Brexit Adjustment Reserve: Commission approves €2 billion of pre-financing for 12 Member States – 14 March 2022
The Commission has approved the disbursement of more than €2 billion under the Brexit Adjustment Reserve to a group of 12 Member States. This decision will make available a total of €819.2 million by the end of March 2022 and the rest by April 2023. This funding will help the economies of the Member States in mitigating the adverse impact of Brexit on their economies and regions, through support to regions and economic sectors, small and medium sized companies as well as job creation and protection, such as short-time work schemes, re-skilling, and training.
EU budget: Commission publishes guidance on the conditionality mechanism – 2 March 2022
The Commission adopted its guidelines on the general regime of conditionality, which aims to protect the EU budget against breaches of the principles of the rule of law. The guidelines explain in detail how the Commission will apply the regulation, including how the rights of the final recipients and beneficiaries of EU funding will be protected.
Press statement by President von der Leyen on Russia's aggression against Ukraine – 24 February 2022
Early this morning, Russian troops invaded Ukraine, a free and sovereign country. Once again, in the centre of Europe, innocent women, men and children are dying or fear for their lives. We condemn this barbaric attack, and the cynical arguments to justify it.
It is President Putin, who is bringing war back to Europe. In these dark hours, the European Union and its people stand by Ukraine and its people. We are facing an unprecedented act of aggression by the Russian leadership against a sovereign, independent country. Russia's target is not only Donbas or Ukraine, but the stability in Europe and the whole of the international peace order. And we will hold President Putin accountable for that.

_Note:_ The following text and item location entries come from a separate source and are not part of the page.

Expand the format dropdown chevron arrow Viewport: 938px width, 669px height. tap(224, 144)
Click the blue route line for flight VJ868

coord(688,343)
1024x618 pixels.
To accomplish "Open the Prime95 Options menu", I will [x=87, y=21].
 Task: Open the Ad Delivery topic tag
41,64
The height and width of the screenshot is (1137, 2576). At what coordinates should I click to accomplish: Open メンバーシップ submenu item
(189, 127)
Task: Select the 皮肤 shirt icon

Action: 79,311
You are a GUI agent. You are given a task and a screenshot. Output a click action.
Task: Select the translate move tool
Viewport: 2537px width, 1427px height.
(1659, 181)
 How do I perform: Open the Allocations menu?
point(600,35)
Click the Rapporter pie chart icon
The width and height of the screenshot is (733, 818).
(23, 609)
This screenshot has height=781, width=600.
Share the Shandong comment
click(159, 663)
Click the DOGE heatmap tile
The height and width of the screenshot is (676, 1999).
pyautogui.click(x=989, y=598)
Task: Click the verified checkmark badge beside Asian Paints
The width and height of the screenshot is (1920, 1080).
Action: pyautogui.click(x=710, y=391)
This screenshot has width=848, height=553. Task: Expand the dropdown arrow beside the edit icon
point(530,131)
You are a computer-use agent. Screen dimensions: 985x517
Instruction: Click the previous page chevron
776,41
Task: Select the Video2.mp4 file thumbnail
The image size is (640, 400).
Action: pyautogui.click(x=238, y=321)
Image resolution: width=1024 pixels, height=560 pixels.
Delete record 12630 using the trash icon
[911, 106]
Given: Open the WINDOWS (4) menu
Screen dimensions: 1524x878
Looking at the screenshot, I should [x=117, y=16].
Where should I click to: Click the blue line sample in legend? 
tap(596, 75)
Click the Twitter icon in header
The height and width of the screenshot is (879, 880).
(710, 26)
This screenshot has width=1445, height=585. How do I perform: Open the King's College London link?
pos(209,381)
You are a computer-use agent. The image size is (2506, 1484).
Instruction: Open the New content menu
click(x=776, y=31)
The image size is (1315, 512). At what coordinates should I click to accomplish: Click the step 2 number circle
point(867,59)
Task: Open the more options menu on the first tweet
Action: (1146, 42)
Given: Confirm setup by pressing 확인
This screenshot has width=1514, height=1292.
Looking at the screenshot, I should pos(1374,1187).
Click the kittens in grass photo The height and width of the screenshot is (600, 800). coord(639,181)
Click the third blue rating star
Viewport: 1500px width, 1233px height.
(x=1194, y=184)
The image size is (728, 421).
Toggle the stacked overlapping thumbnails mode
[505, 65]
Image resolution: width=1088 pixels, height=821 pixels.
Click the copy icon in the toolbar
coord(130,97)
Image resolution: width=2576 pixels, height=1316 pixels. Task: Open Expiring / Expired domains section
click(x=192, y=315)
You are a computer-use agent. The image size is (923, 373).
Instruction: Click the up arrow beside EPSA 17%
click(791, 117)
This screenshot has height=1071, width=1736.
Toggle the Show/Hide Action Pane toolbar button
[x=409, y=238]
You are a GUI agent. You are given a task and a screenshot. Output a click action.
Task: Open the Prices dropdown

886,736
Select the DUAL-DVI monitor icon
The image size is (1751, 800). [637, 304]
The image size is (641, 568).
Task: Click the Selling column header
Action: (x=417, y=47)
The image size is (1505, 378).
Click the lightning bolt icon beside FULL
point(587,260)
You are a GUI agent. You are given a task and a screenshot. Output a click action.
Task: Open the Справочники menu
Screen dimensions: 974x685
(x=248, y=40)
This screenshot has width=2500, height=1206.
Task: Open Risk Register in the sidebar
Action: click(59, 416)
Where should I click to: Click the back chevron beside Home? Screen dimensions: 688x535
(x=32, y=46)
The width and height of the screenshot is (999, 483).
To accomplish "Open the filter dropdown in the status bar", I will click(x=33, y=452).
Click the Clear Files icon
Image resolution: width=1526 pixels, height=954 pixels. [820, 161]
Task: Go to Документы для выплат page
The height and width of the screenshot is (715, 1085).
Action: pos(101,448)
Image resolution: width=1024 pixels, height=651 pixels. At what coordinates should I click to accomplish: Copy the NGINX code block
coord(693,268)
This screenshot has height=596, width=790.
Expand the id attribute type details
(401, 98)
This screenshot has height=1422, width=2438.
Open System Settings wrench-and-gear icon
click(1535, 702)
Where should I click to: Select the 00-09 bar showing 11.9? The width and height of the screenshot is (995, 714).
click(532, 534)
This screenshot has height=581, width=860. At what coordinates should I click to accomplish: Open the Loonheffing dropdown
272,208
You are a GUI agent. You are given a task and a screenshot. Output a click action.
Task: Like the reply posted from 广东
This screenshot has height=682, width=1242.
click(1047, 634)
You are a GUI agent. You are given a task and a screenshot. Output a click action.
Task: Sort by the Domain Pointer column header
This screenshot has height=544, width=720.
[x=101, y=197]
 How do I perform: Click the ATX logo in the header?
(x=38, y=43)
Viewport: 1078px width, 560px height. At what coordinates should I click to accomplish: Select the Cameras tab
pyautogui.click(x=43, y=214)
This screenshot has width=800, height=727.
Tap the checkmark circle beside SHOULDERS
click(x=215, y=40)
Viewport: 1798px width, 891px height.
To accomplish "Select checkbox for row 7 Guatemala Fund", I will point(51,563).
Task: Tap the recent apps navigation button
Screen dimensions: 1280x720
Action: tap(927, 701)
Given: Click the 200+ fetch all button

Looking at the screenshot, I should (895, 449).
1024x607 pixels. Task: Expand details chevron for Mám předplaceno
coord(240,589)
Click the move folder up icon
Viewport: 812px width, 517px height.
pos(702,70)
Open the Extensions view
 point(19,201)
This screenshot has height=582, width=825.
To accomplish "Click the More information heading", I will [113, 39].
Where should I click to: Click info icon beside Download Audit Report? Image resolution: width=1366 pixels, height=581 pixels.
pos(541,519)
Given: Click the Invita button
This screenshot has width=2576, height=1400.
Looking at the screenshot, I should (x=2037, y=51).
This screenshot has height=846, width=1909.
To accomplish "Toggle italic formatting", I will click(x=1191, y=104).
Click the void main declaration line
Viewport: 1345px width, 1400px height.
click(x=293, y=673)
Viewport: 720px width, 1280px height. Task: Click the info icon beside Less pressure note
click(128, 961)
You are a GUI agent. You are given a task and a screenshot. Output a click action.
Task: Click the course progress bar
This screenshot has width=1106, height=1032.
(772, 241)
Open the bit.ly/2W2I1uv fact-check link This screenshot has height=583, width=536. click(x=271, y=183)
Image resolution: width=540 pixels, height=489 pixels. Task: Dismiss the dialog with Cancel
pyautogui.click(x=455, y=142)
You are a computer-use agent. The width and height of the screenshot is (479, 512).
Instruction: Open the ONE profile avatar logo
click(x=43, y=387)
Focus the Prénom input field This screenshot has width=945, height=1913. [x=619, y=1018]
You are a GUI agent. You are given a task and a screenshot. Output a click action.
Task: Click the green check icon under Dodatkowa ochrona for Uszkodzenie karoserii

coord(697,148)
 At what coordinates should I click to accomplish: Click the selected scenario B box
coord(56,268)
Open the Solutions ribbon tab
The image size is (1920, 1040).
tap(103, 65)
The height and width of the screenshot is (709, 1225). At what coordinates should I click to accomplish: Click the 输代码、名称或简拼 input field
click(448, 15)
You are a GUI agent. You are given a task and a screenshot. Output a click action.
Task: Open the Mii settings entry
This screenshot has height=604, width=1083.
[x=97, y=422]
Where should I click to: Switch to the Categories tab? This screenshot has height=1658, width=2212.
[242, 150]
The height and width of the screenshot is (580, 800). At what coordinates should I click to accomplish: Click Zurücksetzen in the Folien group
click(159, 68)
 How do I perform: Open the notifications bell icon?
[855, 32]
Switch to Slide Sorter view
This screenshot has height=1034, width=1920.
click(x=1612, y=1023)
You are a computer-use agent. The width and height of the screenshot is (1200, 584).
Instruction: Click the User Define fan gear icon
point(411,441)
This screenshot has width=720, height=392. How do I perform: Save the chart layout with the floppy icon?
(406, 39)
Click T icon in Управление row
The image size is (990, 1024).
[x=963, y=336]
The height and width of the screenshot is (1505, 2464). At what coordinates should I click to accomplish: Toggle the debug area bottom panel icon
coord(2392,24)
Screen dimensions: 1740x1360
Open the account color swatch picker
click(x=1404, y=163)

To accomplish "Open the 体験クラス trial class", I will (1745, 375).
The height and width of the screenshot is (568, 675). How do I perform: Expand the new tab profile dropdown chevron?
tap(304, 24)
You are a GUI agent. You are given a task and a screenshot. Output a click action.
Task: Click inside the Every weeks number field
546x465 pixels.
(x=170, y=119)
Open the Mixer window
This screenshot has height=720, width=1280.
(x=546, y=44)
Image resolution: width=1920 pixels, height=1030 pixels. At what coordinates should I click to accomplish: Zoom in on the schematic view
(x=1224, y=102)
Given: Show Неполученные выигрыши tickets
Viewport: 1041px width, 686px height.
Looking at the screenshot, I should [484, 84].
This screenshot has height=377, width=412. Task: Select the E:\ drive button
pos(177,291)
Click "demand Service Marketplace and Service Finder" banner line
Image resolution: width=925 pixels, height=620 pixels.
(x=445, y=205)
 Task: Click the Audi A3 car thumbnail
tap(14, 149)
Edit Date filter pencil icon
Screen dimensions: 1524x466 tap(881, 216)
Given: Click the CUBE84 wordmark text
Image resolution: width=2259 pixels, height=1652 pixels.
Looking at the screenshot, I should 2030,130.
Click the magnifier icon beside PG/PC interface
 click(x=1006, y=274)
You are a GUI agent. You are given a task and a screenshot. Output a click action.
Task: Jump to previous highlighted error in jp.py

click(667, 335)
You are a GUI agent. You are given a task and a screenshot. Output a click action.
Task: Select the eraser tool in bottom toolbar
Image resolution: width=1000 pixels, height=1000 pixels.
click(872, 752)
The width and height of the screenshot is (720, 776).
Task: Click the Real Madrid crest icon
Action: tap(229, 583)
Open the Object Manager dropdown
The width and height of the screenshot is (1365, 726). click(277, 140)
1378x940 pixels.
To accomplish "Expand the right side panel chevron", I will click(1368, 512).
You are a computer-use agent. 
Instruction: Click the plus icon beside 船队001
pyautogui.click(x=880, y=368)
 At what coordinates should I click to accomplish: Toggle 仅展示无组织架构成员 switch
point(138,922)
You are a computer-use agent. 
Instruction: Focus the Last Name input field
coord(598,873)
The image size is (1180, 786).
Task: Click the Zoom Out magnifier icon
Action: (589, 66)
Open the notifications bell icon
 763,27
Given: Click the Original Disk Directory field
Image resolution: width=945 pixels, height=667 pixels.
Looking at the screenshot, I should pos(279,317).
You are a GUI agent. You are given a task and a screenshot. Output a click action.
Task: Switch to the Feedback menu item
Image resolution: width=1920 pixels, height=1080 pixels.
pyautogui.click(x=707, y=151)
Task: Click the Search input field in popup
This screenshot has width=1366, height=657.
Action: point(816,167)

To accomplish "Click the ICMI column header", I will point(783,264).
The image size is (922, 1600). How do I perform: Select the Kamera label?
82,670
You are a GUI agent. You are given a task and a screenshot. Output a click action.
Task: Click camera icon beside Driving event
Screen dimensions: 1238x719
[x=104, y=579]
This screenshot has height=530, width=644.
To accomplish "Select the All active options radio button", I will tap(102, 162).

Later today, we will present a package of massive and targeted sanctions, to European Leaders for approval. With this package, we will target strategic sectors of the Russian economy by blocking their access to technologies and markets that are key for Russia. We will weaken Russia's economic base and its capacity to modernise. And in addition, we will freeze Russian assets in the European Union and stop the access of Russian banks to European financial markets. Like with the first package of sanctions, we are closely aligned with our partners and allies – the United States, the United Kingdom, Canada, but also, for example, Japan and Australia. These sanctions are designed to take a heavy toll on the Kremlin's interests and their ability to finance war.
And we know that millions of Russians do not want war. President Putin is trying to turn back the clock to the times of the Russian empire. But in doing so, he is putting at risk the future of the Russian people. I call on Russia to immediately stop the violence and to withdraw its troops from Ukraine's territory. We will not let President Putin tear down the security architecture that has given Europe peace and stability over many decades. We will not allow President Putin to replace the rule of law by the rule of force and ruthlessness. He should not underestimate the resolve and strength of our democracies.
History has proven that societies and alliances built on trust and freedom are resilient and successful. And that is exactly what the autocrats fear. The European Union stands with Ukraine and its people. We will continue to support them. Ukraine will prevail.